AuthorBhatnagar, Manav K.

Online fantasy sports (1) services have proliferated over the last decade. The success of fantasy sports, particularly for professional football and baseball, has encouraged the industry to expand to nearly a dozen sports ranging from soccer and golf to bowling and fishing. Surveys now estimate that approximately twenty-seven million adult Americans (2) participate in the already multi-billion dollar industry. (3) Given the financial stakes, the growth of the industry has predictably given rise to disputes between fantasy leagues, seeking to enter the growing market, and professional leagues and players' unions, seeking to license the use of player publicity. One growing area of legal conflict is rooted in the conflict between the publicity rights of players and the First Amendment rights of fantasy sites.

The conflict between publicity rights, and state tort law more generally, and the First Amendment has been litigated across a wide range of industries, but its application to fantasy sports is recenc (4) C.B.C. Distribution & Marketing, Inc. v. Major League Baseball Advanced Media, L.P., decided in the Eighth Circuit, remains the only federal appeals court case to raise the issue of whether the First Amendment's protection of the use of player names and statistics trumps players' publicity rights. (5) In response to a players' union's efforts to prohibit C.B.C.'s further operation, C.B.C. brought suit to protect its right to the unlicensed use of player information. (6) The Eighth Circuit applied a balancing test, ruling that while there was a publicity rights violation, the First Amendment interests still "supersede[all the players' rights of publicity." (7)

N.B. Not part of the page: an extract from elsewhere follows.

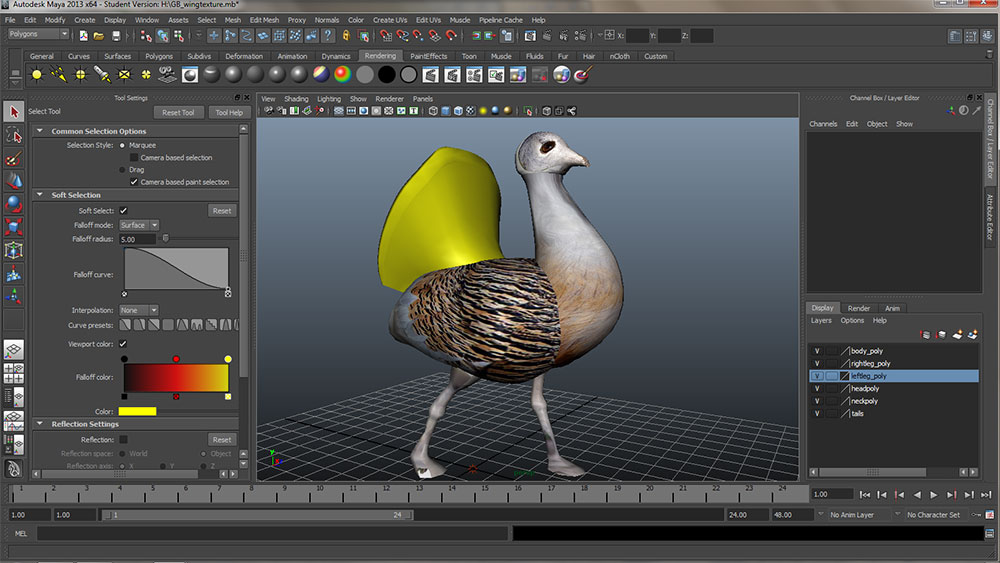This screenshot has height=563, width=1000.
Task: Click the Paint Selection tool icon
Action: 14,158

This Comment argues that while fantasy leagues may have won the most recent battle in the legal war over the use of player names and statistics by online fantasy sports leagues, the victory is not on solid footing. (8) The approach adopted in the Eighth Circuit, while nominally protective of the First Amendment right of fantasy leagues to use statistics already in the public domain, falls short of offering the strong protection that is both doctrinally correct and pragmatically desirable. This Comment criticizes the balancing test approach for too easily ceding that the use of player names and statistics constitute a violation of publicity rights (9): prohibiting the unlicensed use of names and player statistics neither falls within the doctrinal scope of publicity law nor furthers the policy rationale for publicity rights.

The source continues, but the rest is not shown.